───── Provided data ─────

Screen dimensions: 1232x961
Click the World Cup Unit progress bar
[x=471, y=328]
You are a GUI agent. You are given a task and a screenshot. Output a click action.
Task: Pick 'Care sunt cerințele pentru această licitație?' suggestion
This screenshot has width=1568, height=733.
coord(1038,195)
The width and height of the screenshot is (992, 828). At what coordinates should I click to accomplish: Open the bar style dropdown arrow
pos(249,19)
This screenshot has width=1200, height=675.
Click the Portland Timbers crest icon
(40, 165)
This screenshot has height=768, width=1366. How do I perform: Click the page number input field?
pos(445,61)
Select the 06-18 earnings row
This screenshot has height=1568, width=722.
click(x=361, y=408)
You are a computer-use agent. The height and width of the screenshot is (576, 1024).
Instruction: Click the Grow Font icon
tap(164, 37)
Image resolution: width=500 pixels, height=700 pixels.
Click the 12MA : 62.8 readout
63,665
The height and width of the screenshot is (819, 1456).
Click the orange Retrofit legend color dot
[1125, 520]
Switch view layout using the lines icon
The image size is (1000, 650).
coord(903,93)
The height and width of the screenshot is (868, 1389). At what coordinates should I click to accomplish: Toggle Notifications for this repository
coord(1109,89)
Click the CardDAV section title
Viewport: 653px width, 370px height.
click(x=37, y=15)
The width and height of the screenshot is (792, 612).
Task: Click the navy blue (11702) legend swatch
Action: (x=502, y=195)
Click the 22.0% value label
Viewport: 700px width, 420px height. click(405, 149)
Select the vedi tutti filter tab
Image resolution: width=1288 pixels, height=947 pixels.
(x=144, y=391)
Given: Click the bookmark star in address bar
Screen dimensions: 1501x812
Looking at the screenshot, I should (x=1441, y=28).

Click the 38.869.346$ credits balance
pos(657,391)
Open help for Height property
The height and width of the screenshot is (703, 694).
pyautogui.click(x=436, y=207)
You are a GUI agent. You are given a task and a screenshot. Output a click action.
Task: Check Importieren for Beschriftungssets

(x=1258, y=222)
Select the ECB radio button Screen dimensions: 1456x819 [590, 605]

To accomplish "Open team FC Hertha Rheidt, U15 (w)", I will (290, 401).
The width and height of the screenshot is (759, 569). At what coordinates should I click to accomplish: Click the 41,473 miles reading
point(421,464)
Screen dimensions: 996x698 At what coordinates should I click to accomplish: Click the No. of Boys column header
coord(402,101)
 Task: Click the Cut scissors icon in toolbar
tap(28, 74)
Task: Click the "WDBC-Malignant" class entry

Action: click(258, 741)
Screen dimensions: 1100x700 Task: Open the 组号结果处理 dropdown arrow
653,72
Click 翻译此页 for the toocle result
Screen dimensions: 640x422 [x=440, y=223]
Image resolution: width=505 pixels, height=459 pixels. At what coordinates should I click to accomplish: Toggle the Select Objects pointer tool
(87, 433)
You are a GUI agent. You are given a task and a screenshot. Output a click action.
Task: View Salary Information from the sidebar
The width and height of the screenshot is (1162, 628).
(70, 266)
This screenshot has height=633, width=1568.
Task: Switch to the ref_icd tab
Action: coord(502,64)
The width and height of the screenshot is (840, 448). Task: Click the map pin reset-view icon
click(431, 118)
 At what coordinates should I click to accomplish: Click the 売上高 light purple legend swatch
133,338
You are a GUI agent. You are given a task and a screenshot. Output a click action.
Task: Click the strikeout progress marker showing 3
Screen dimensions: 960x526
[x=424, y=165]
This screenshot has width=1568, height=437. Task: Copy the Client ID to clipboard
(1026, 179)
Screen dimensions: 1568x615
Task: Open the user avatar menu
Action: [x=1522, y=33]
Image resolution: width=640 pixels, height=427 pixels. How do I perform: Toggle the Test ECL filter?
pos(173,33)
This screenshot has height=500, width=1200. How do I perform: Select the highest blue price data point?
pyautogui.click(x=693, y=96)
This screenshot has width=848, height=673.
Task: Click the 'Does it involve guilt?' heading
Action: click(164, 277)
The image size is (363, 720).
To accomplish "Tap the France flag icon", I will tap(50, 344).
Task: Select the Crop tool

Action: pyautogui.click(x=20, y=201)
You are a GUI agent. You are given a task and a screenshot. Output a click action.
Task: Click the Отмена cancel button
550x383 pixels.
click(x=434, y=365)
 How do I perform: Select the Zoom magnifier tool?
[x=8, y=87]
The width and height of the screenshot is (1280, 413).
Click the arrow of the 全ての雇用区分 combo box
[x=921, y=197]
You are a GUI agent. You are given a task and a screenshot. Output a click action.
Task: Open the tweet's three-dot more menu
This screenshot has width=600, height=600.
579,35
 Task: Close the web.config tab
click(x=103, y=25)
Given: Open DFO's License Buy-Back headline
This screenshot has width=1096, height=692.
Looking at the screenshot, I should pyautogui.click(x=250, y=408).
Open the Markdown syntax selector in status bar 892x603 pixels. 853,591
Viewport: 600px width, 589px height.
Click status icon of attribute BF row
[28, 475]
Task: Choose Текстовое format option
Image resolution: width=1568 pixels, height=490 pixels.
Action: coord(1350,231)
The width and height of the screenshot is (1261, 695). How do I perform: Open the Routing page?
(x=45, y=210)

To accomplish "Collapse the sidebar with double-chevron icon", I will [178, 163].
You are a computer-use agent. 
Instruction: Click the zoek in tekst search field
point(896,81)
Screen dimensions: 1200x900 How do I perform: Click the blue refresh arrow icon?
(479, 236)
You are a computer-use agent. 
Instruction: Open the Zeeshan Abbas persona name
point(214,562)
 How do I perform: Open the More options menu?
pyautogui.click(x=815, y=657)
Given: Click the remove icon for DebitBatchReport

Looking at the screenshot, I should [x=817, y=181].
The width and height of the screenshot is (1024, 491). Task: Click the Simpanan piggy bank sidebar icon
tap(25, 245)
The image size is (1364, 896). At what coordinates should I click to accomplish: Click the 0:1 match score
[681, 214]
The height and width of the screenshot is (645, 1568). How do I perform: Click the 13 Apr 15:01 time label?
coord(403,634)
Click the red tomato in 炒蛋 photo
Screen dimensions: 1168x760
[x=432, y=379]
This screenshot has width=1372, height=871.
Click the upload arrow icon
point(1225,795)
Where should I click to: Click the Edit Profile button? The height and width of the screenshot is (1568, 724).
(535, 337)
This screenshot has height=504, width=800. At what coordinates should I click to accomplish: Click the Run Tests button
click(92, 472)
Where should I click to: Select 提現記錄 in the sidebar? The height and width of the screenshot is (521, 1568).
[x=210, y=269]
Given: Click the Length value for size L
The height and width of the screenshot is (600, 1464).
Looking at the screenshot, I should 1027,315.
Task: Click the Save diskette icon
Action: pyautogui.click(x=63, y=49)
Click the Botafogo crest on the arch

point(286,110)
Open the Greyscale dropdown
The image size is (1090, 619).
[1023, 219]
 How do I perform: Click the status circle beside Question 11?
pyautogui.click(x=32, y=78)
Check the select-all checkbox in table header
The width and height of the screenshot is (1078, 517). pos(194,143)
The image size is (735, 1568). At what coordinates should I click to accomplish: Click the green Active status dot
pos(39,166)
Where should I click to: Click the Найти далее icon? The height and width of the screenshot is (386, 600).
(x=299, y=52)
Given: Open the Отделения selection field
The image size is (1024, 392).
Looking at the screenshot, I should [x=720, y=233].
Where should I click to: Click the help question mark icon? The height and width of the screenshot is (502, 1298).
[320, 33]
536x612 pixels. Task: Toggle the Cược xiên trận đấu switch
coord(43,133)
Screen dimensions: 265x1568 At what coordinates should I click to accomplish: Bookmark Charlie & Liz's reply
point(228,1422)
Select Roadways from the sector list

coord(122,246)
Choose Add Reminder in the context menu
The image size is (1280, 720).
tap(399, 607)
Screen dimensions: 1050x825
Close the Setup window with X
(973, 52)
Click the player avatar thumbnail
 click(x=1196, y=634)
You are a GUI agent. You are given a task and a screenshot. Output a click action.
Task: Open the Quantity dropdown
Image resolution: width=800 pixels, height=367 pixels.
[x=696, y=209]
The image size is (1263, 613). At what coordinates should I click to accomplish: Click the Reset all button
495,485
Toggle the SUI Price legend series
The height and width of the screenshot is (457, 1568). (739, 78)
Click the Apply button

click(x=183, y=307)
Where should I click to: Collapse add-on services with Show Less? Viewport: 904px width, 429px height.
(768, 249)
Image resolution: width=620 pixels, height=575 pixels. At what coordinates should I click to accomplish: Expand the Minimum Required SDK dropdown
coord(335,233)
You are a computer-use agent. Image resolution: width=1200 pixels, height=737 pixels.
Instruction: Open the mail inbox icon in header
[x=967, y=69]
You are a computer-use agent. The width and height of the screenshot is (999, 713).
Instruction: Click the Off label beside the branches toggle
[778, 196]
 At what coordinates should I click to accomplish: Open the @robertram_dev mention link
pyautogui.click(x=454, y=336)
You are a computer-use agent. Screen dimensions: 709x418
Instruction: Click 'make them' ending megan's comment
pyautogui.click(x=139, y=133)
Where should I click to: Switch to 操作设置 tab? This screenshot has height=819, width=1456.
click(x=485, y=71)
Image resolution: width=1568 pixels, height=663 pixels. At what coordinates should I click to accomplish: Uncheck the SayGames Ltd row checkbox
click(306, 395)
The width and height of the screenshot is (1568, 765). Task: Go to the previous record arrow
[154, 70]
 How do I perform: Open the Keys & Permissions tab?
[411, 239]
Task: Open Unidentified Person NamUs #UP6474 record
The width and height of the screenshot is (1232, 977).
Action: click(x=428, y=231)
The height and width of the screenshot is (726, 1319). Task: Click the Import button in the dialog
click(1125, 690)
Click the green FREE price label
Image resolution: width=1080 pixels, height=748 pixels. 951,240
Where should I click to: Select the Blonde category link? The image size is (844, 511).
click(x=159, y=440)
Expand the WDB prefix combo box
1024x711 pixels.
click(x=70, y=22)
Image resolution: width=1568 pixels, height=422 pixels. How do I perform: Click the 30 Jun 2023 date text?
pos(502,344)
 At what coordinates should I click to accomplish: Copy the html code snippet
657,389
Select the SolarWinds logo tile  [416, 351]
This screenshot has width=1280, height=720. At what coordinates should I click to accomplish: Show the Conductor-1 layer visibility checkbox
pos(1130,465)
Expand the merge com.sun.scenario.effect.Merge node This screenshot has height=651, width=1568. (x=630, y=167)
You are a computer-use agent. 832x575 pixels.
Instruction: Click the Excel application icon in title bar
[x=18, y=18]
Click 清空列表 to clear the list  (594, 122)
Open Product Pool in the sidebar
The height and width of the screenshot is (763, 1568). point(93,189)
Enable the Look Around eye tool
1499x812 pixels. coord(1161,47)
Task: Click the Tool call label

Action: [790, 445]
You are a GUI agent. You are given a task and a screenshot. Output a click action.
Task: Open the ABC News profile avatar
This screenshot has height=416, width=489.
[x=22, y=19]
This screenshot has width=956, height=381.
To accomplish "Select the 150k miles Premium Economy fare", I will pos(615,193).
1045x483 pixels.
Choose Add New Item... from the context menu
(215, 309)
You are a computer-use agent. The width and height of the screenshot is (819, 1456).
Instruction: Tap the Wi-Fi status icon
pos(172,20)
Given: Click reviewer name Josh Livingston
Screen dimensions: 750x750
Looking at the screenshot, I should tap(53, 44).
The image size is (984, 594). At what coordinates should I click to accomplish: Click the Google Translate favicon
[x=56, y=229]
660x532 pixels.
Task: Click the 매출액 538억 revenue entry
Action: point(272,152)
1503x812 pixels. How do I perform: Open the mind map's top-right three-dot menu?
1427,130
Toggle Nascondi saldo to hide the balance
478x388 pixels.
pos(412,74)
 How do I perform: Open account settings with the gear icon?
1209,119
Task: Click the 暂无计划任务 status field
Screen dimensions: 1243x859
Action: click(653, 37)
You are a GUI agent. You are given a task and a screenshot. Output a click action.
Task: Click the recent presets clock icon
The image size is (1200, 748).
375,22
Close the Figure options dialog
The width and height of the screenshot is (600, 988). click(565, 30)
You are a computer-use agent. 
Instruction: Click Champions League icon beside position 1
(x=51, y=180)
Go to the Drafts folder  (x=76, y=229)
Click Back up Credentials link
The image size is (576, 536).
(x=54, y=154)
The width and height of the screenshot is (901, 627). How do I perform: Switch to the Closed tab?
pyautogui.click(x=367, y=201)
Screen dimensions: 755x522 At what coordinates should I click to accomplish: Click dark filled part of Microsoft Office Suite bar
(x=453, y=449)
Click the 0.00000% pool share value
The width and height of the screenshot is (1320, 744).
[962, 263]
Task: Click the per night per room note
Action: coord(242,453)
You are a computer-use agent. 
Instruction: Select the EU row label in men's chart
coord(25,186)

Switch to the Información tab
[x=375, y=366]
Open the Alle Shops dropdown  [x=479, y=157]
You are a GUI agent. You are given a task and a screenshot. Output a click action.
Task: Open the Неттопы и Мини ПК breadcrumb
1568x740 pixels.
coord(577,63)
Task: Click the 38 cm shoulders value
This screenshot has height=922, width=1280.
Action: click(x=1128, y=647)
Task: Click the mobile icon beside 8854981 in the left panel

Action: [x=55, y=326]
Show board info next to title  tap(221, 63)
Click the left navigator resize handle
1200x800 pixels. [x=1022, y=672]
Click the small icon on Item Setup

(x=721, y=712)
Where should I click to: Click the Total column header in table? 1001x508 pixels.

─────

→ Brief
Using the entries above, return exactly the lines from the line with "How do I perform: Open the More" to the line with "Given: Click the Length value for size L", counting both of those lines.

→ Answer space
 How do I perform: Open the More options menu?
pyautogui.click(x=815, y=657)
Given: Click the remove icon for DebitBatchReport

Looking at the screenshot, I should [x=817, y=181].
The width and height of the screenshot is (1024, 491). Task: Click the Simpanan piggy bank sidebar icon
tap(25, 245)
The image size is (1364, 896). At what coordinates should I click to accomplish: Click the 0:1 match score
[681, 214]
The height and width of the screenshot is (645, 1568). How do I perform: Click the 13 Apr 15:01 time label?
coord(403,634)
Click the red tomato in 炒蛋 photo
Screen dimensions: 1168x760
[x=432, y=379]
This screenshot has width=1372, height=871.
Click the upload arrow icon
point(1225,795)
Where should I click to: Click the Edit Profile button? The height and width of the screenshot is (1568, 724).
(535, 337)
This screenshot has height=504, width=800. At what coordinates should I click to accomplish: Click the Run Tests button
click(92, 472)
Where should I click to: Select 提現記錄 in the sidebar? The height and width of the screenshot is (521, 1568).
[x=210, y=269]
Given: Click the Length value for size L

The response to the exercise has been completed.